Paul Magnier chegou à
Volta a Itália como o homem rápido da
Soudal - Quick-Step para a primeira semana. Três etapas depois, já transformou esse papel em algo muito maior.
O francês de 22 anos
venceu duas das três primeiras etapas, vestiu a Maglia Rosa em Burgas e confirmou ao bater Jonathan Milan e Dylan Groenewegen em Sofia. Para um corredor que ainda vive à sombra de
Tim Merlier dentro da própria equipa, os dias iniciais desta Volta transformaram-se rapidamente numa afirmação.
Foi esse o tema de debate na TNT Sports após a 3ª tapa, onde
Robbie McEwen, Matt Stephens e
Adam Blythe ficaram impressionados com a dimensão da exibição de Magnier. Não foi apenas um jovem sprinter a agarrar uma oportunidade. Foi um corredor a bater alguns dos maiores nomes do sprint e a fazê-lo com a autoridade de um finalizador de topo.
“Ele está a acumular vitórias em dobro, e já fez a dobradinha neste Giro”, disse McEwen na TNT Sports. “E de forma tão impressionante, com tanta potência para passar um corredor como o Milan.”
Magnier muda a conversa
Milan parecia bem colocado para lançar em Sofia, mas Magnier veio de trás para garantir outro triunfo de peso antes da transferência do Giro para Itália. Depois de ganhar também a 1ª etapa, o francês soma agora duas vitórias em três dias e derrotou Milan duas vezes no mesmo bloco inicial.
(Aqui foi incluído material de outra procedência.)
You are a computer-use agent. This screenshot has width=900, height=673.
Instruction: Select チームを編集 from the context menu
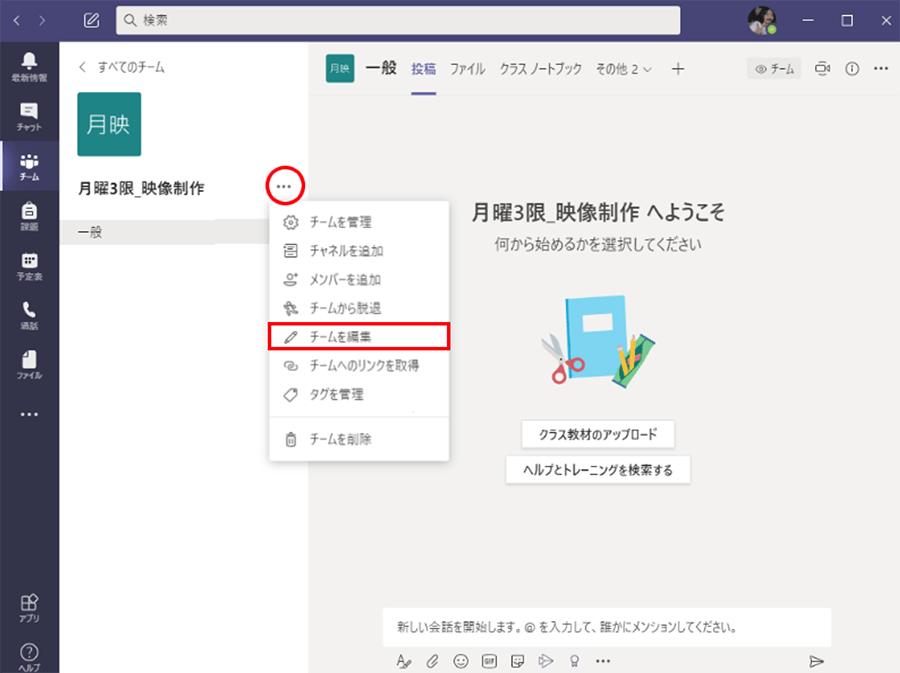tap(359, 337)
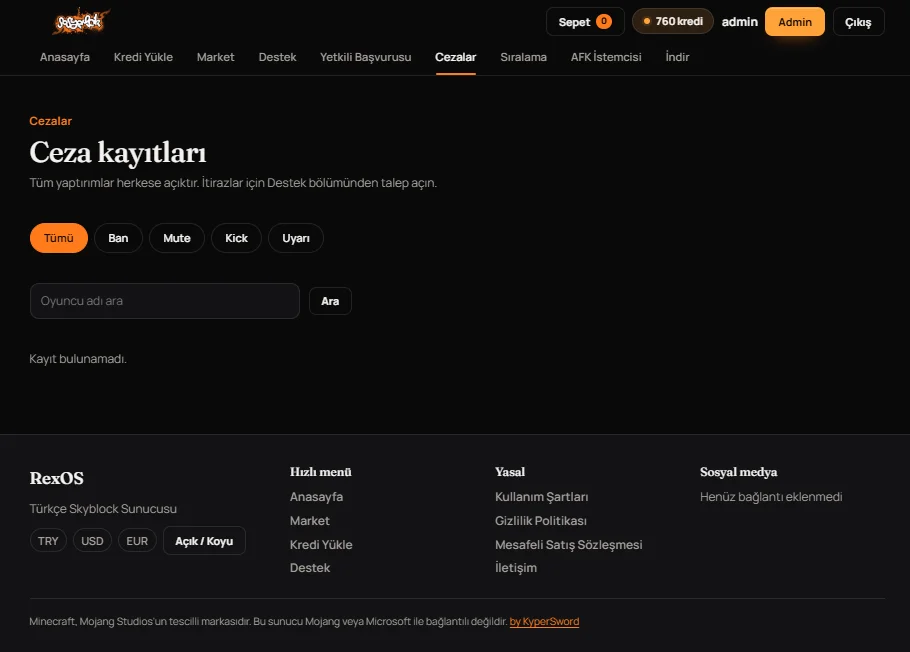Filter records by Kick
910x652 pixels.
pos(236,238)
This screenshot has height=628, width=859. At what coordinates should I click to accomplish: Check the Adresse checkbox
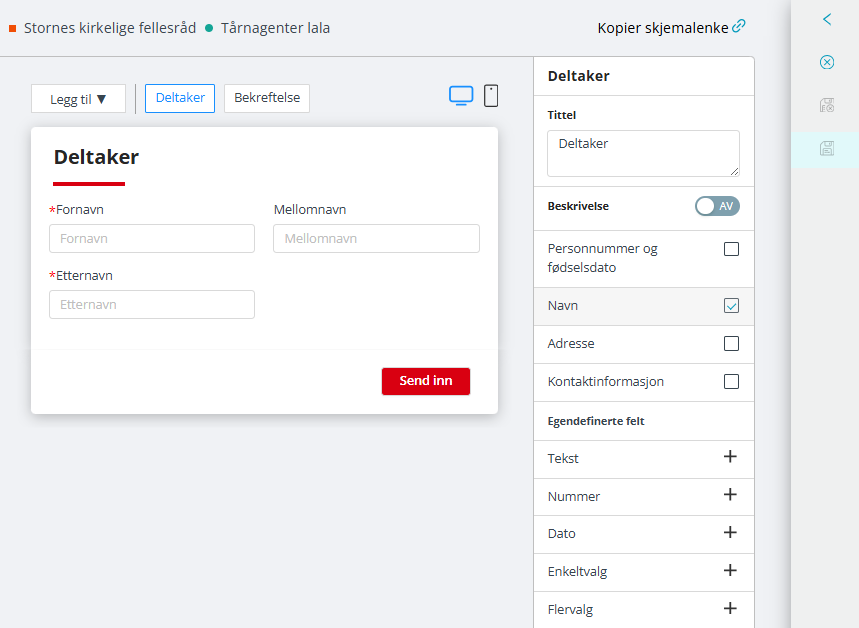(731, 344)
McEwen defendeu que o detalhe da condição de Milan não diminui o valor do triunfo de Magnier. “Mesmo que o Milan tenha dito antes, ‘talvez esteja a 98%’, não interessa a percentagem - bateste o Jonathan Milan. Fizeste um trabalho excelente”, afirmou.
Para a Soudal - Quick-Step, isso cria uma dinâmica interessante. Merlier continua a ser um dos sprinters mais consolidados do pelotão e já construiu um currículo de Grandes Voltas entre o Giro e a Volta a França. Magnier é mais jovem, ainda em desenvolvimento e a afirmar-se neste nível.
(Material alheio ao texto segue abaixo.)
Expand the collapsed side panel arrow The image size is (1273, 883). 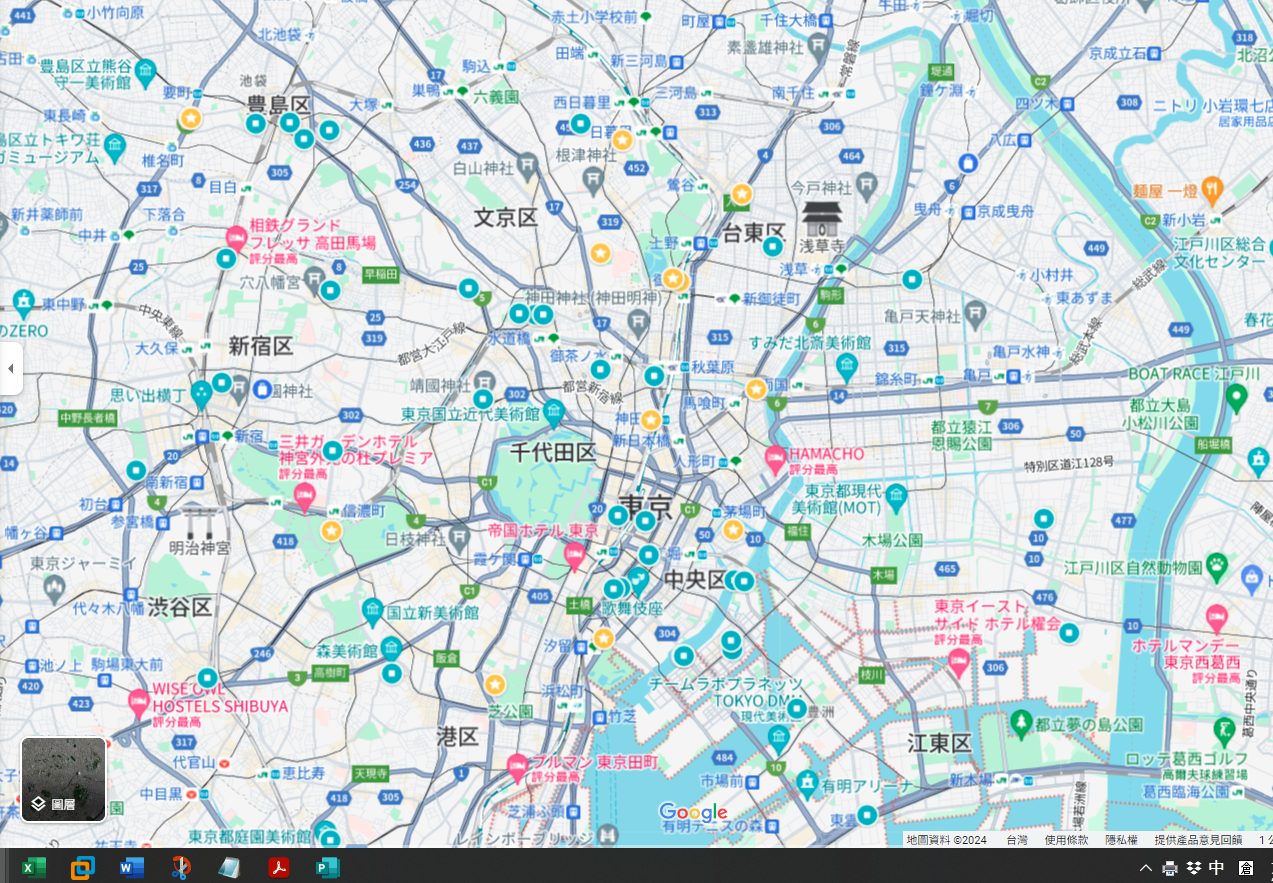click(11, 368)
Mas o Giro alterou de imediato o tom. Magnier deixou de ser apenas a alternativa a Merlier. Está agora a produzir resultados que exigem maior atenção. “Imaginem ser tão bom e, ainda assim, ser o suplente de outro sprinter, que é o Tim Merlier, um dos melhores – se não o melhor – sprinters do pelotão neste momento?”, lançou McEwen.
Blythe viu uma semelhança evidente na forma como os dois sprinters da Soudal - Quick-Step entregam a potência. “Ele é tão semelhante ao Tim, não é?”, disse Blythe. “Quando olhas para a forma como ele sprinta, relação pesada e potência enorme que consegue aplicar. É uma força a ter em conta, aposto que o Tim está a pensar: ‘Hmm…’”
“Simplesmente ridiculamente eficiente”
Stephens focou-se mais na mecânica do sprint de Magnier, sublinhando o quão pouco se mexia a bicicleta do francês em comparação com as dos rivais na investida final para a meta. “Olhando para o estilo dele, a roda traseira quase não se mexe. Vejam como a bicicleta segue direita”, disse Stephens.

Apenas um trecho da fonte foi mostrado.